O novo modelo de governação da RTP, que o Governo vai criar, passa pela criação de um conselho geral independente, que irá escolher e nomear a administração da empresa, anunciou o ministro Miguel Poiares Maduro no Parlamento.

«O objetivo é ter um órgão genuinamente independente», disse o ministro-adjunto e do Desenvolvimento Regional, que está a apresentar na Comissão parlamentar para a Ética, a Cidadania e a Comunicação as linhas gerais do próximo contrato de serviço público, e do novo modelo de governação da RTP.

Este conselho geral terá uma «composição limitada, de cinco a sete membros», e o Governo promete «procurar as melhores regras para escolher um órgão genuinamente independente».
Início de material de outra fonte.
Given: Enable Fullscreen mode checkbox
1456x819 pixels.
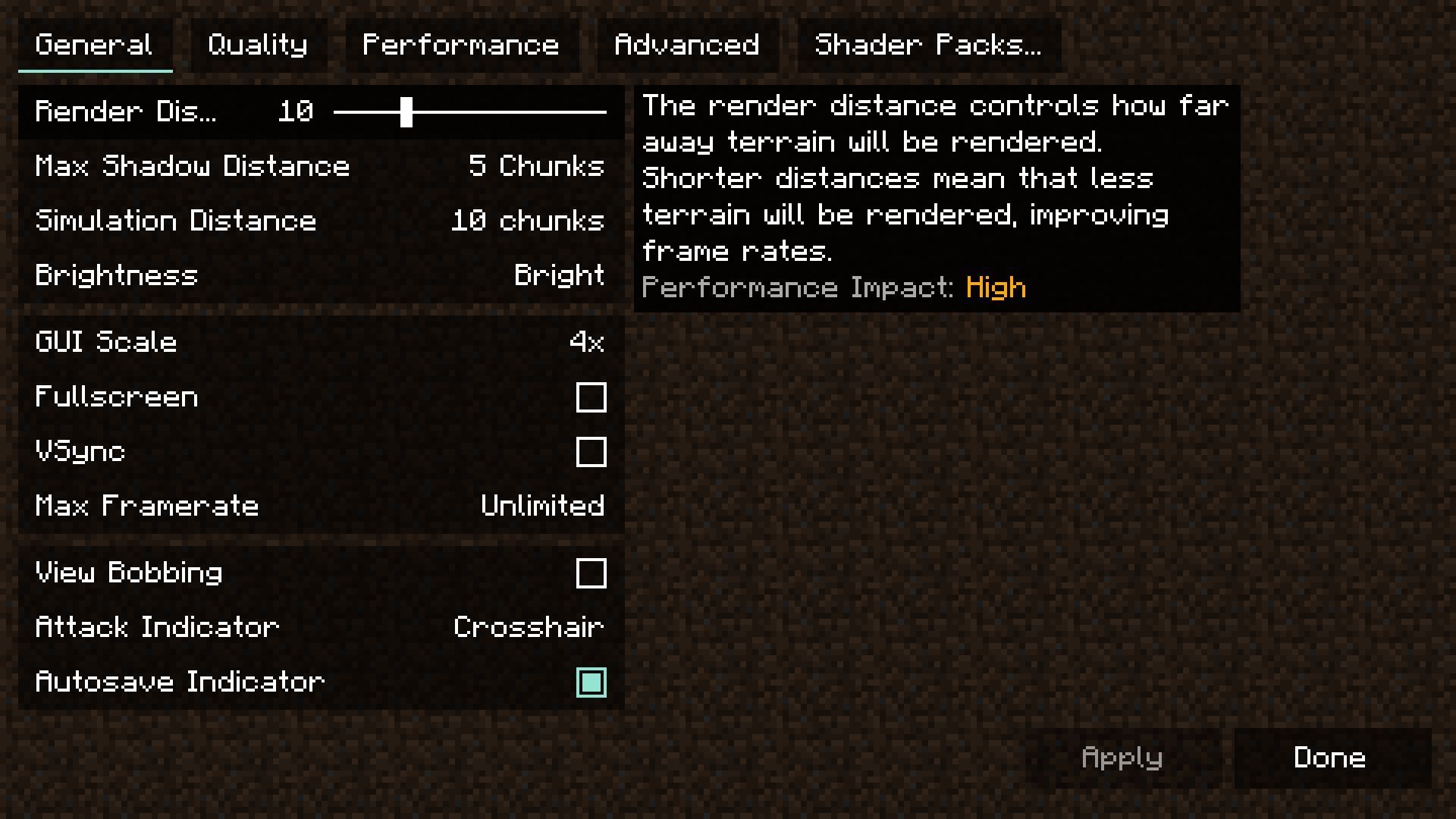Looking at the screenshot, I should [591, 397].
O ministro sublinhou ainda a importância na escolha do primeiro conselho geral, considerando que «quanto mais os nomes forem entendidos como genuinamente independentes», mais garantias se oferece ao processo de escolha destes membros nos conselhos futuros.

O objetivo principal da reforma é «eliminar o risco de perceção de governamentalização da empresa» porque, «mesmo que esse risco não seja real, a simples perceção na opinião pública» afeta a imagem de serviço público.

«A ideia de que o Conselho de Administração pode ser visto como um instrumento do poder político pode ser uma ameaça», acrescentou.

Os cidadãos vão poder participar na discussão da proposta de contrato de concessão de serviço público de rádio e televisão, apresentado pelo ministro, através de um site que deverá servir como «banco de ideias».

Neste «micro-site», será possível ler e aceder ao contrato e será lançado fórum aberto à discussão de cidadãos, que terão oportunidade de dizer o que entendem dever ser o serviço público.

Para Poiares Maduro, a RTP deve ser o «regulador da qualidade do audiovisual e promotor de mercado do audiovisual». Por isso, garante o ministro, o modelo apresentado reflete a «preocupação de simplificação nas orientações, em vez de incluir muitos detalhes» sobre o que deve ser e como se deve traduzir o serviço público.

O Governo faz ainda questão de evitar o «risco de governamentalização da RTP», pretendendo este novo modelo contribuir para «uma gestão mais eficaz da empresa».